Print the lines of the entries below from the one with "You are a computer-use" through the final line, exactly as they appear. The pictures are not part of the copy.

[Stored records]
━━━━━━━━━━━━━━━━━━━━
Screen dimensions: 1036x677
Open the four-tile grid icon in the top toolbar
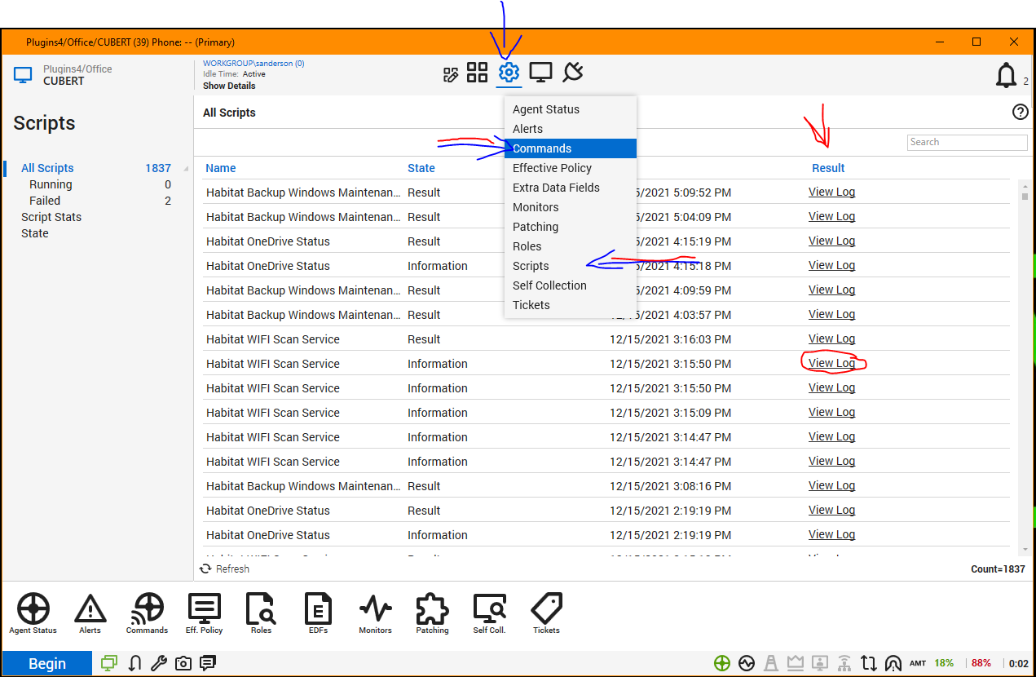point(477,73)
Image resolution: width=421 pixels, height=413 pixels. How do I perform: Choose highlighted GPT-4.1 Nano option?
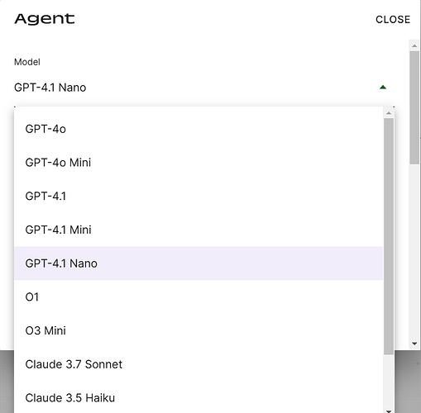point(199,263)
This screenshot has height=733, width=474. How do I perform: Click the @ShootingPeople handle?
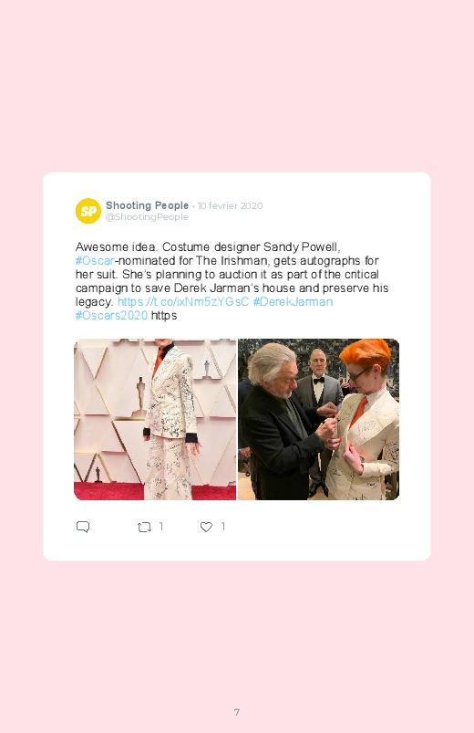[x=147, y=217]
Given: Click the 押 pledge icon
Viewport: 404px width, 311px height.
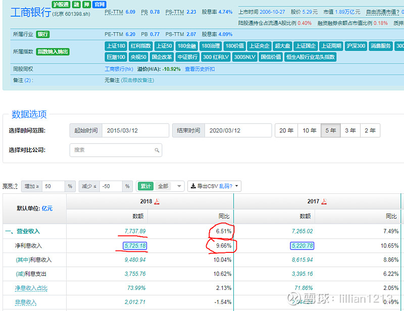Looking at the screenshot, I should (87, 4).
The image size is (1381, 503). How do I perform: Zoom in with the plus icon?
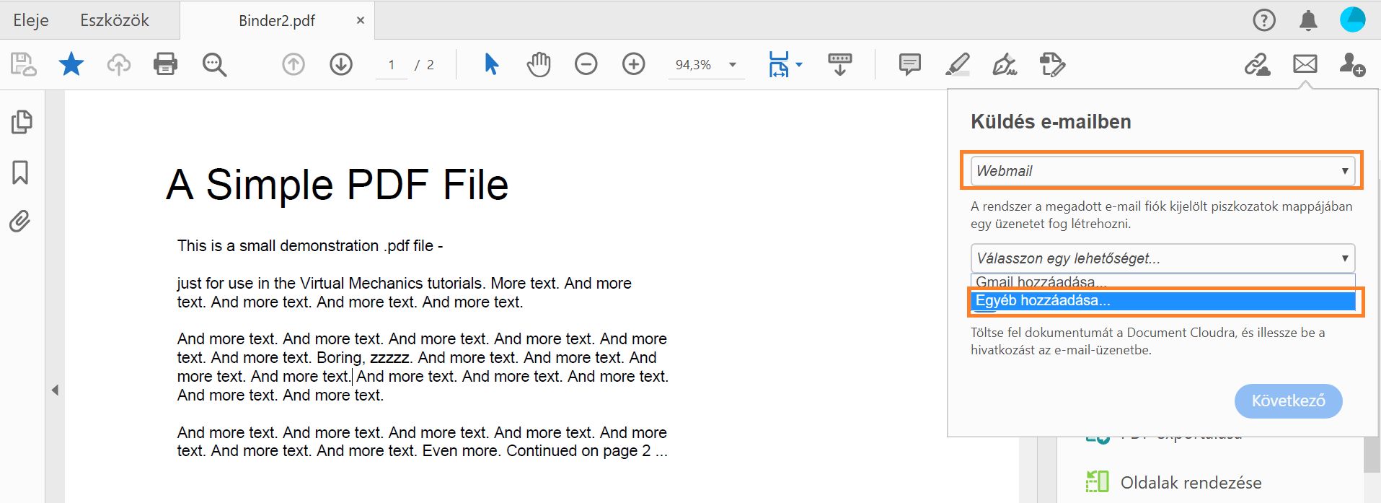633,64
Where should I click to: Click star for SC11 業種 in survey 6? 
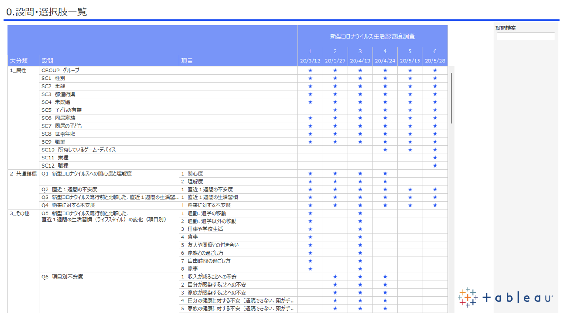click(435, 158)
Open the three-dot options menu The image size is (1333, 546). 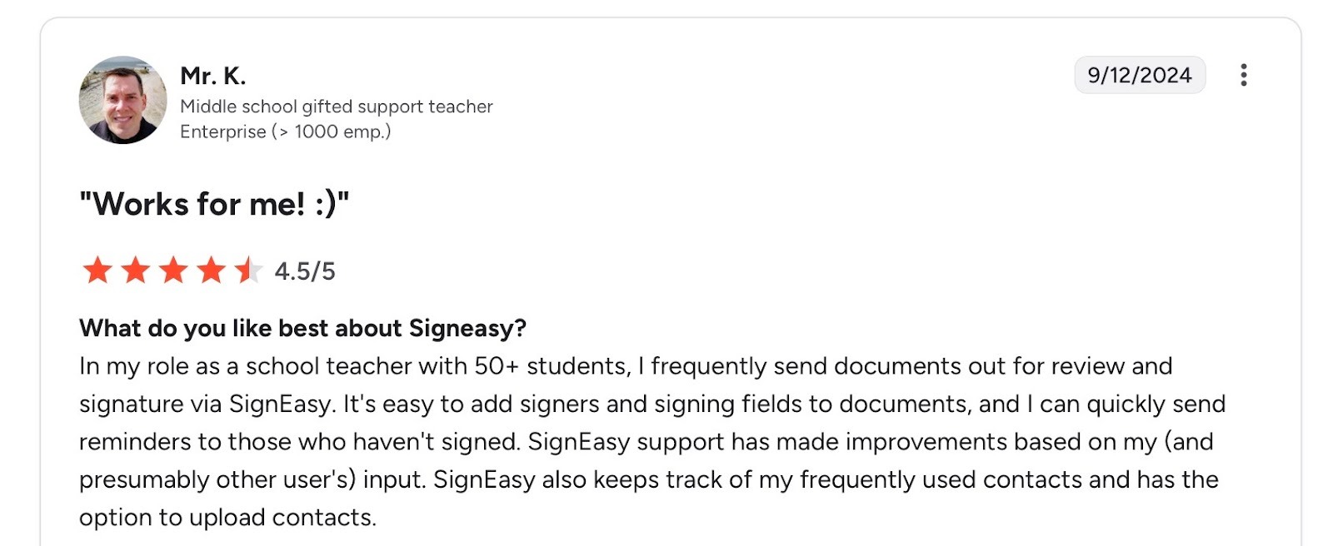coord(1245,75)
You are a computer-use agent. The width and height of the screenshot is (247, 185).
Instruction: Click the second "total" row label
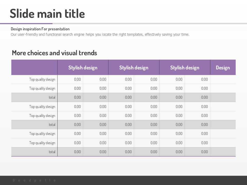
━━━━━━━━━━━━━━━━━━━━
#### Answer to the exercise
You are a computer-use agent. The width and height of the screenshot is (247, 185).
Instruction: Click the second "total" row label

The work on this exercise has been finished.